The string name of the database table to be filtered.

...

Filter conditions on the data frame, such as Country == "USA" or Year %in% 1960:2020. These conditions reduce data volume, because they are applied prior to downloading from conn. If no rows match these conditions, a data frame with no rows is returned.

version_string

A string of length 1 or more that indicates the desired version(s). NULL, the default, means to download all versions available in db_table_name. c() (an empty string) returns a zero-row table. If version_string is invalid, an error will be emitted.

collect

A boolean that tells whether to download the result. Default is FALSE. See details.

create_matsindf

A boolean that tells whether to create a matsindf data frame from the collected data frame. Default is the value of collect, such that setting collect = TRUE also implies create_matsindf.

conn

The database connection.

schema

The data model (dm object) for the database in conn. Default is schema_from_conn(conn = conn). See details.

fk_parent_tables

A named list of all parent tables for the foreign keys in db_table_name.

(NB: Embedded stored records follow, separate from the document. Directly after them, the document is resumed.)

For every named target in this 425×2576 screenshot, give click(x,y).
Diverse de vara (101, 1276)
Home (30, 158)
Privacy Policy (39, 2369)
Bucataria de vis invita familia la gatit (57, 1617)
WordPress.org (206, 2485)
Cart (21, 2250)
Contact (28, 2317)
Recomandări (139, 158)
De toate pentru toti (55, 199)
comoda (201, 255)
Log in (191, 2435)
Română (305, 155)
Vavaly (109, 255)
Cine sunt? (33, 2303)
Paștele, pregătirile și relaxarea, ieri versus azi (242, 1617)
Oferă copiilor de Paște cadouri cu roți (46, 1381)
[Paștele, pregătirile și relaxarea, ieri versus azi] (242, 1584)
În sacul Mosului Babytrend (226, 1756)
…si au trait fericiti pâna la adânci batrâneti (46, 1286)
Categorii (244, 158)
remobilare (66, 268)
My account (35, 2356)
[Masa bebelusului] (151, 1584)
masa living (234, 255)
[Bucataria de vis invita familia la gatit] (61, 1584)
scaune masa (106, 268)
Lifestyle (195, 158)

Default is get_all_fk_tables(conn = conn, schema = schema). See details.

index_map_name

The name of the table that serves as the index for row and column names. Default is "Index".

index_map

The index map for the matrices in the database at conn. Default is fk_parent_tables[[index_table_name]].

rctype_table_name

The name of the table that contains row and column types. Default is "matnameRCType".

rctypes

The table of row and column types for the database at conn. Default is fk_parent_tables[[rctype_table_name]].

matrix_class

One of "Matrix" (the default) for sparse matrices or "matrix" (the base matrix representation in R) for non-sparse matrices.

matname

The name of the matrix name column. Default is PFUPipelineTools::mat_meta_cols$matname.

matval

The name of the matrix value column. Default is PFUPipelineTools::mat_meta_cols$matval.

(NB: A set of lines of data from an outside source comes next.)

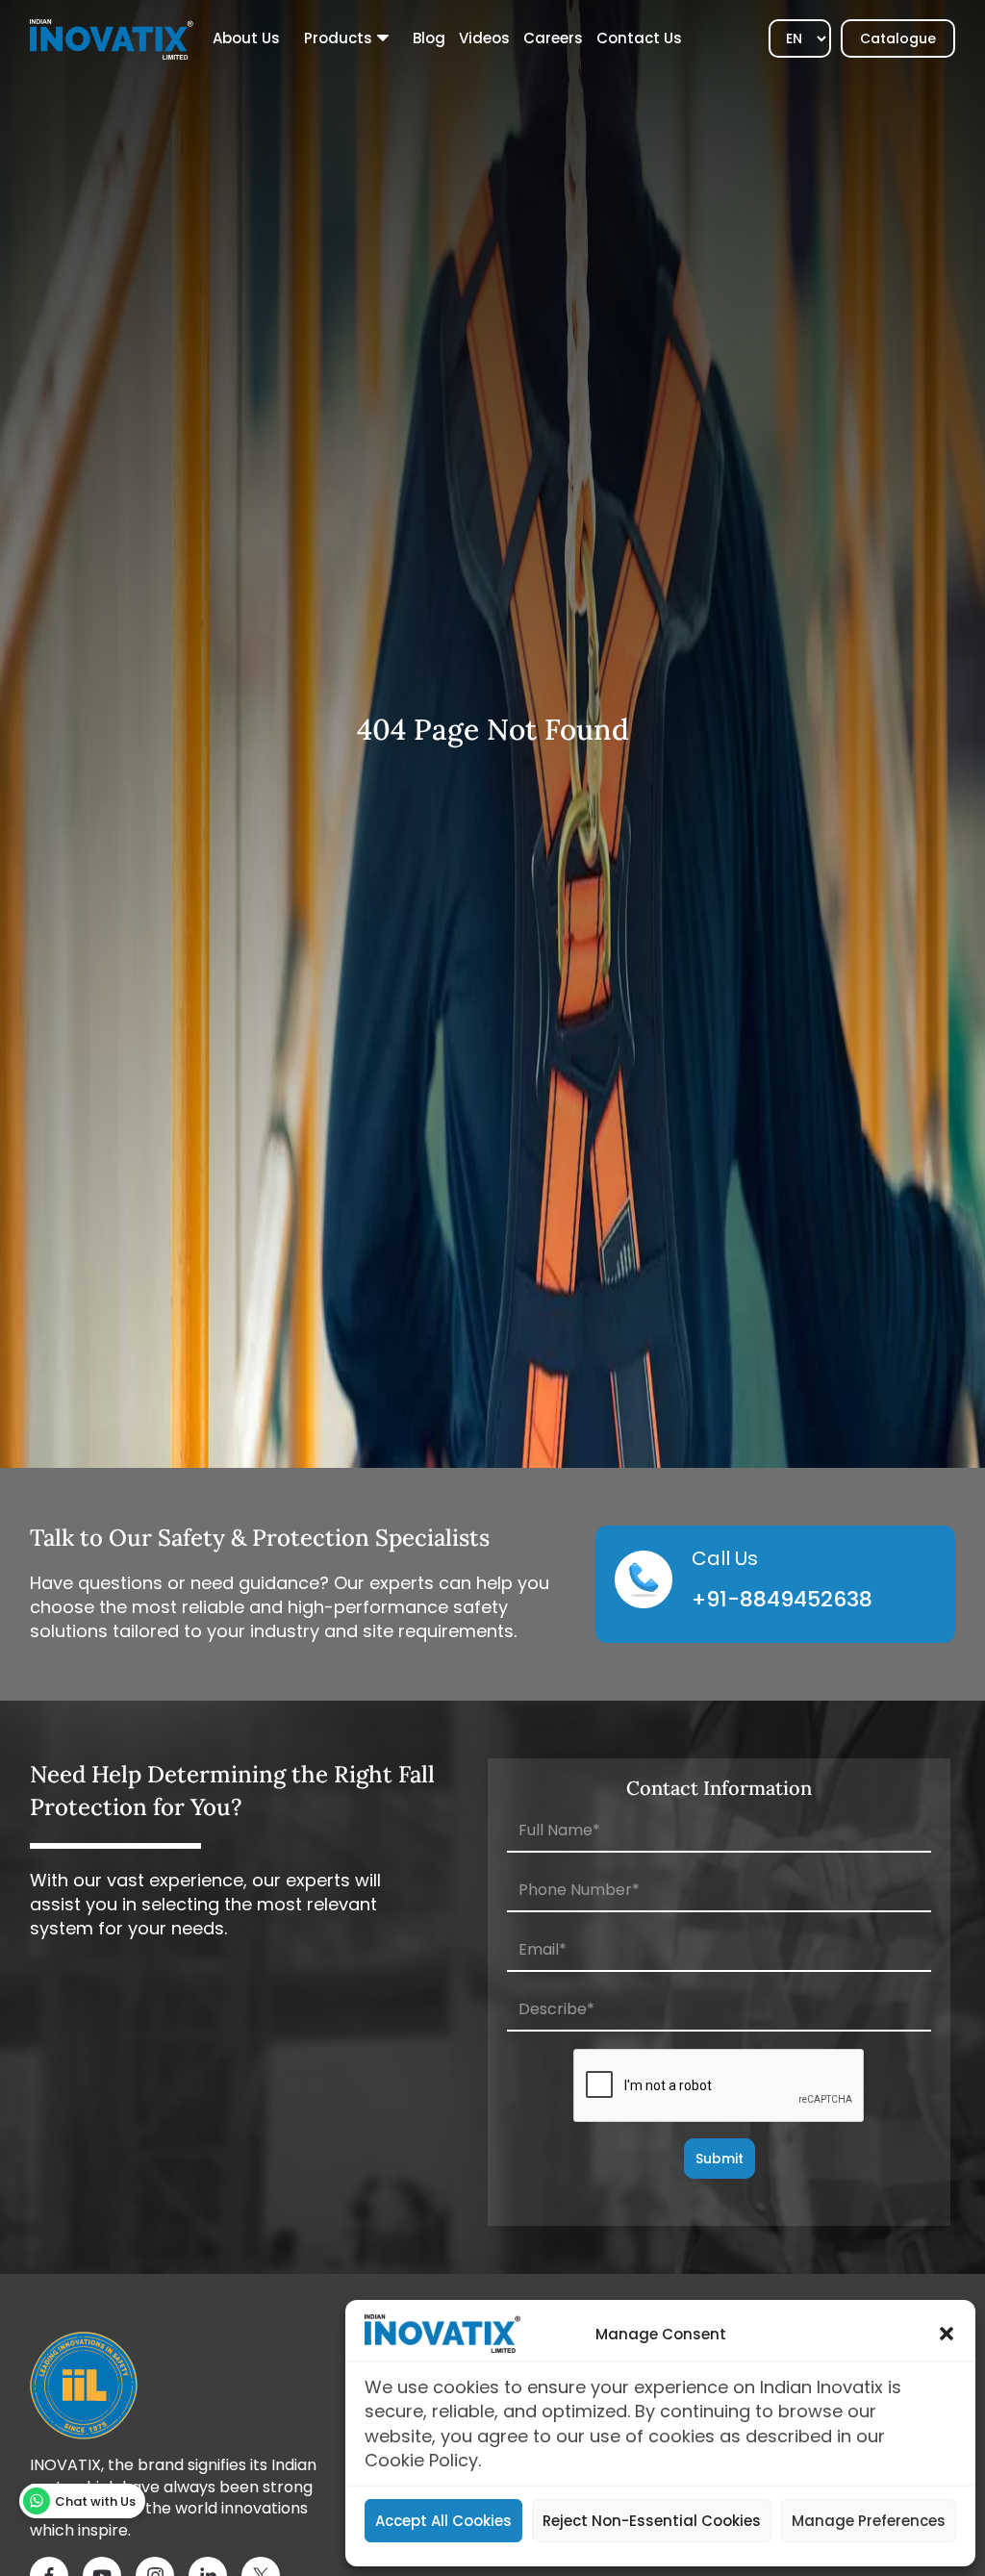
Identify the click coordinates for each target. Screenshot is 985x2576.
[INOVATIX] (111, 38)
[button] (946, 2333)
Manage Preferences (869, 2521)
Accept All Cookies (443, 2521)
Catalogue (898, 38)
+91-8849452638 (782, 1599)
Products (338, 38)
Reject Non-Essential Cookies (652, 2521)
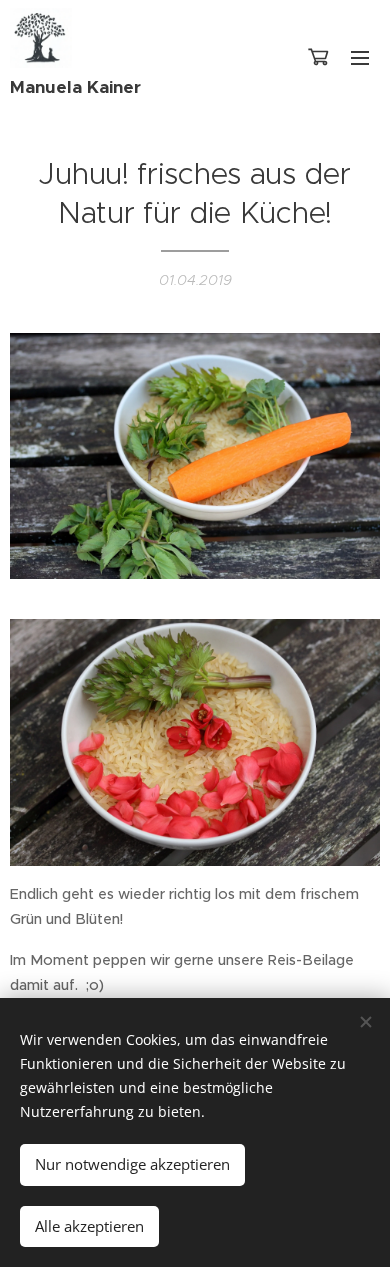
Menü (360, 57)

rowtype_colname, coltype_colname

The names for row and column type columns in data frames. Defaults are PFUPipelineTools::mat_meta_cols$rowtype and PFUPipelineTools::mat_meta_cols$coltype, respectively.

valid_from_version_colname, valid_to_version_colname

Names for columns containing version information. Defaults are PFUPipelineTools::dataset_info$valid_from_version_colname and PFUPipelineTools::dataset_info$valid_to_version_colname, respectively.

Value

A filtered version of db_table_name downloaded from conn.

Details

schema is a data model (dm object) for the CL-PFU database. It can be obtained from calling schema_from_conn(). If minimal interaction with the database is desired, be sure to override the default value for schema by supplying a pre-computed dm object.

fk_parent_tables is a named list of tables, some of which are fk parent tables containing the mapping between fk values (usually strings) and fk keys (usually integers) for db_table_name. fk_parent_tables is treated as a store from which foreign key tables are retrieved by name when needed. An appropriate value for fk_parent_tables can be obtained from get_all_fk_tables(). If minimal interaction with the database is desired, be sure to override the default value for fk_parent_tables by supplying a pre-computed named list of foreign key tables.